Même si l'on trouvera très étrange de retrouver une jeune cannibale végétarienne dans une école de vétérinaires ([Spoiler] certes, elle ne sait pas encore à ce moment que l’anthropophagie la guette mais peut-être ses parents auraient-ils pu éviter de la laisser suivre ce type d’études... [Fin de spoiler]), il s'avère assez difficile de chercher des points négatifs à ce récit, sa réalisatrice maîtrisant plutôt bien son sujet, que ce soit dans cette façon de nous narrer la « métamorphose » de notre chère Justine ou dans cette façon de nous amener cette notion de cannibalisme dans le récit, sorte d’étape clé dans le passage à la vie adulte (une Julia Ducournau qui a bien étudié son sujet car notre pauvre Justine est en proie à des hallucinations, des déchaussement des dents ou encore des tremblements et grattements en période de jeûn : des symptômes reconnus chez les personnes pratiquant le cannibalisme).
L’afficionados de films de cannibales (comme je le suis) y trouvera largement son compte.
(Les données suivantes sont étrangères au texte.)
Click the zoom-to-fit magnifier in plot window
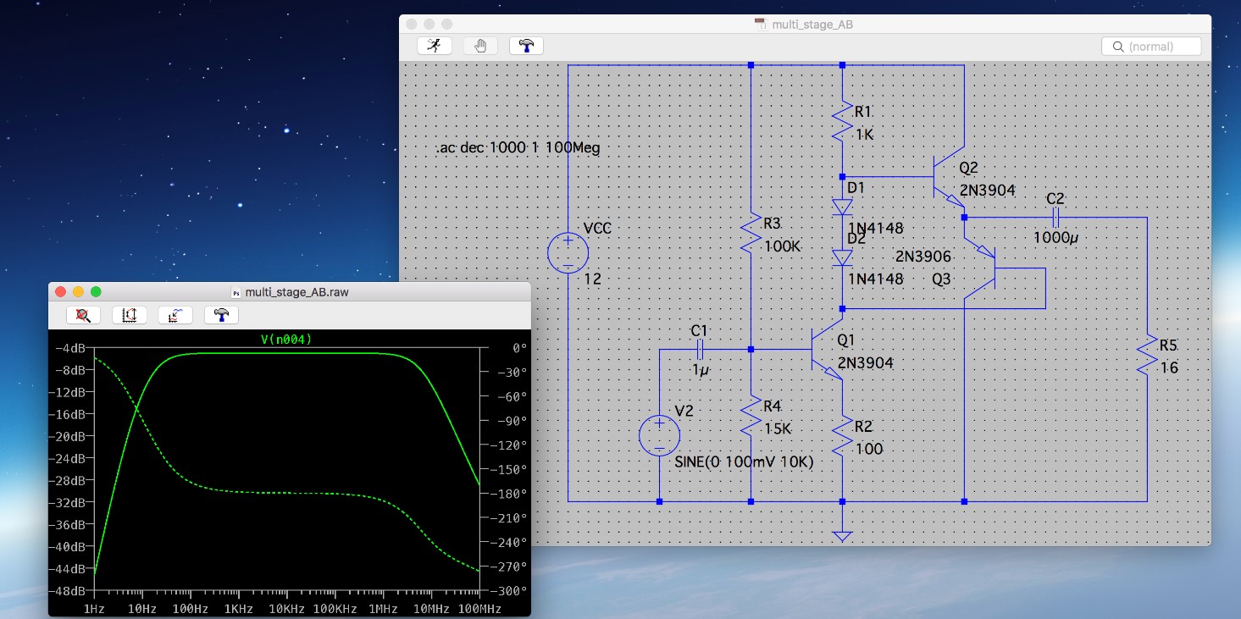The width and height of the screenshot is (1241, 619). click(84, 315)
L’amateur de barbaque et de scènes crues à la "cannibal ferox" ou "cannibal holocaust" risque par contre d’être déçu si seule cette facette du film de cannibal l’intéresse, "grave" nous gratifiant certes de certaines scènes choc mais pas de quoi s’en réveiller la nuit non plus hein!
Voilà donc un film qui mérite cette reconnaissance qui lui est faite dans de si nombreux festivals. Un film à voir assurément !
Un film qui tente de camoufler sa symbolique lourdingue et convenue derrière des scènes chocs. Un gros raté en ce qui me concerne, même si le film a le mérite de beaucoup me faire rire encore plusieurs jours après l'avoir vu.